Part of a group of artists in the 1950s and 1960s, he took direction from no one. Informed by the artistic work around him, rather than assimilate or allow his work to be defined as reactionary, he developed work from an emotional core and let material be his partner. He created objects from rubber, steel and dyes, working from the resources that industrial production left at his door step. The great accomplishment in his work was the ability to return from these harsh elements to an incredibly human place.

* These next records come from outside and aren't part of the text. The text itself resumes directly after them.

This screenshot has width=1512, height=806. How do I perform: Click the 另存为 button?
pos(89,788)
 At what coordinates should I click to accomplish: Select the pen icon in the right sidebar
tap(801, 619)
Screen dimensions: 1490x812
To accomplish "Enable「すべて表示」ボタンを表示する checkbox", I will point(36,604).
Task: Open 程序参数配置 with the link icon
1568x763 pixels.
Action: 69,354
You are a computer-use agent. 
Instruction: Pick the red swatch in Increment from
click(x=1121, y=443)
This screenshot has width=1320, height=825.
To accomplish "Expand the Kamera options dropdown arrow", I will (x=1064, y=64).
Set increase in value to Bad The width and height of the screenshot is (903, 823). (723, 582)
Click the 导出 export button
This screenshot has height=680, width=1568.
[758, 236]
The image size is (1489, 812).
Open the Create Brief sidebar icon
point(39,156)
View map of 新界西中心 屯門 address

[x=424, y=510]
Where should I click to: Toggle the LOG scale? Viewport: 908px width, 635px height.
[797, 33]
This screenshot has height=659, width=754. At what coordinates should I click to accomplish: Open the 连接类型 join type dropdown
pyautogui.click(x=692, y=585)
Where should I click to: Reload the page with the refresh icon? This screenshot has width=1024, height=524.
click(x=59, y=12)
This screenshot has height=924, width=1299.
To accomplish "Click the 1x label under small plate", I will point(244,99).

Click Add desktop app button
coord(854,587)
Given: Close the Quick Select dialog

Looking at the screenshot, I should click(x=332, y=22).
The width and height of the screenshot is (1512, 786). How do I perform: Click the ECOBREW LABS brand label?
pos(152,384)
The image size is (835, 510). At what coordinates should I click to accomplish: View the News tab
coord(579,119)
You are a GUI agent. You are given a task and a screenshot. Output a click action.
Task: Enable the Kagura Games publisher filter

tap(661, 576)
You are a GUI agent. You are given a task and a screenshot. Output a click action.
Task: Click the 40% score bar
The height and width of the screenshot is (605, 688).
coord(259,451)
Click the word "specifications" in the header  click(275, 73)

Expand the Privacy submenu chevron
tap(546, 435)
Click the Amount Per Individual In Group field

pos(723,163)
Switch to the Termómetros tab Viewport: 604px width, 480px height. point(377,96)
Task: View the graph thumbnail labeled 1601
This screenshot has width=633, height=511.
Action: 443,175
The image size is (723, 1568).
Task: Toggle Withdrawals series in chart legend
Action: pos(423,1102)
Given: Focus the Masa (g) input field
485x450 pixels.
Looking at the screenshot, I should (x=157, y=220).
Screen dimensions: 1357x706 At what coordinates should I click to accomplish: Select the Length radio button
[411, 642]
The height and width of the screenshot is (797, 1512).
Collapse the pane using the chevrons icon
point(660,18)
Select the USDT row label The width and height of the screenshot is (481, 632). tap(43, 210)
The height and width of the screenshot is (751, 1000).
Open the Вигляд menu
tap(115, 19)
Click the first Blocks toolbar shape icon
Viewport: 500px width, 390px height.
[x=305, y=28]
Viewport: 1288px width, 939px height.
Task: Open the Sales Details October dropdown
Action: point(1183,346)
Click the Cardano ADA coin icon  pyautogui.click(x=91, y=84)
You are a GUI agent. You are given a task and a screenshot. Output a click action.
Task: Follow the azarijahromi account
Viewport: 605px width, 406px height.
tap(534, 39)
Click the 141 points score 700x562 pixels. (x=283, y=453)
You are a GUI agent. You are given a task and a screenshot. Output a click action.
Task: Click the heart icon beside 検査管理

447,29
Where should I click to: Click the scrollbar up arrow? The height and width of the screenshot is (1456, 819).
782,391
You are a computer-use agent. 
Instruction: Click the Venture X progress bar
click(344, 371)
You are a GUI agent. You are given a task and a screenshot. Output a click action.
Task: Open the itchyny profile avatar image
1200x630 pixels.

An artist with a broad range of friends and contemporaries, his work and intention was long debated by others, more so than himself. The great mythic story that sums up a limited understanding of Drummer’s thoughts about art, and the world in general, is mostly hearsay but follows as: In a 1962 exhibition at the Gordon Gallery, a rave review of Drummer’s work in the New York Times suggested that his work “…contributes to an environment that expresses and indeed orchestrates a single theme, the effects of time” and “Intelligence and imagination are not usually so profitably fused.” This resulted in Drummer walking into a bar in Manhattan – tended by a friend from Buffalo – saying, “If it is this easy in this town, I don’t want any part of it.” He then relocated to Hawaii, as far from the attention as one could get.
Whether true or just another “A man walks into a bar…” story, the sentiment expressed about Drummer’s work in 1962, and the few exhibitions that followed throughout his life, is important. When artists inspire us to dwell in the kind of emotional space that Drummer created, we should honor those opportunities and be thankful that, through their work, we can know the essence of being human.